12 Responses You are logged in as Test

  1. Not a good feeling about this one:
    1. A QB that can run and throw – I’m thinking that Bud will be spewing some expletives under the outstretched arms of “Touchdown Jesus” before the night is over.
    2. Cold + wind + rain (maybe) = not so good passing game for VT.
    3. HUUGE ND Defensive Line will be no cure for VT running game.
    4. What are we playing for? ND must win to have a possibility of playing in a warmer place come December/January. VT would “like” to win, but it only counts for bragging rights until next time around.

    1. 2. is the one just gigging me.

      I ain’t feelin’ much of any good about it.
      Though still, I said I was gonna predict VT to win every single (reg.seaaon) game.

      So me and Odysseus -bound to our masts’- go battle of Midway, down with the ship.

      b.street

    1. LOL.
      Yah; that’s kinda how I predicated this.

      Midway line there as well.
      Maj.Parks, fighter commander.

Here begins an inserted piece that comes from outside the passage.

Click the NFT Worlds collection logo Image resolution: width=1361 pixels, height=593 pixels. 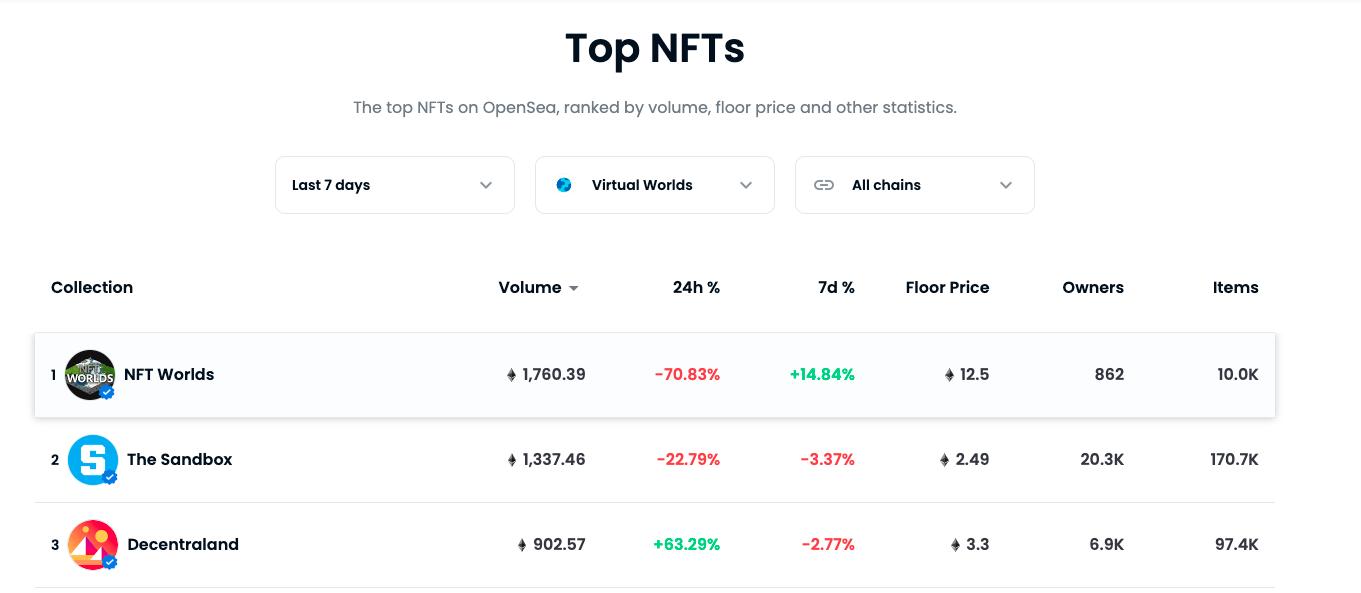(x=90, y=375)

R.I.P.

      b.stret

  2. Really great analysis of ND strengths and weaknesses. I very much want us to win this one. It would do a lot for our program long term. However, R.A.T.T I am very worried about our injured DEs and our MLB stopping Josh Adams. I predict he will break a long one -to the house. Running QB does the normal thing to our defense. Defensive breakdowns kill us. No inside running game on a cold day leaves VT with little offense except for Evans running. Unfortunately I believe we lose by two TDs. GT shut down our O and blueprinted it.. ND has talent, motivation, home crowd. Just too much to overcome. Unless we win turnovers, field position, and Evans regains some accuracy we likely don’t have enough offense to keep up. I appreciate your time to research and write. Very nice work.

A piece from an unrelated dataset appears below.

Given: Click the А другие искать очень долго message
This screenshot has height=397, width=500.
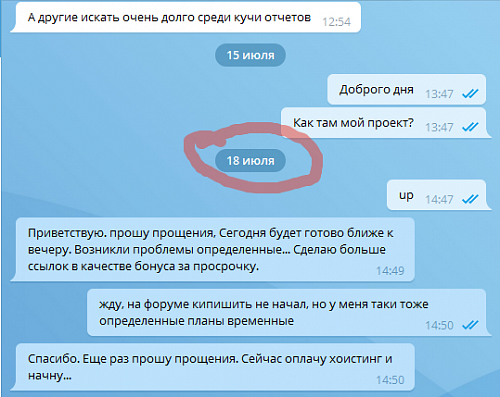Looking at the screenshot, I should coord(186,17).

  3. Great analysis.. weather will be cold but no precipitation by game time- – – -so we should be able to throw

    Expect a big game from Ford- they won’t be able to handle hi

    Yes I am worried about our run defense after last week’s fiasco against a truly awful team.. so this game is a push imho..I think that ND is a head case of a team and we win a close one

    1. Oh really?
      Well that would indeed help.
      More than a little big. Coach God wiling…

      : )
      b.street

  4. Excellent analysis with creative articulation, but believe game day Announcers will be saying….
    “…Evans rolling out.. he hits a streaking Ford…. Touchdown, Virginia Tech”…..That’s 2 now for the record setting Ford
    “… Moving the pocket, Evans to Hodges, wow how many times have we seen these two hook up today”….1st down….
    “…Pressure on Kizer… Interception…. that’s three now as Kizer has been able to find his rhythm…”
    “… Bouncing back after that GT Loss, these Hokies came to play and that they did today winning big over the Irish, with their Hokie Nation traveling in tow, at times it felt as if our stadium had been taken over by the loud Hokie faithful”…

    Ball bounces our way tomorrow… It’s time we created, harvested and implemented some kick butt Mojo!!!
    Let’s Go…Hokies!!!
    Lots of Green Grass for our lunchbox in this stadium….

    1. I hope.
      Maybe we are due to catch a bad Irish bounce or something similar?

      And thanks for reading/commenting Chaz.
      b.street

  5. Chas B- Thanks for restoring some optimism for me. If it were three or four weeks ago I would say VT is invincible. What happened? I don’t know. I hope your optimism is based on a great word from above or super insight. Nevertheless, Go Hokies. Love ’em anyway, no matter what!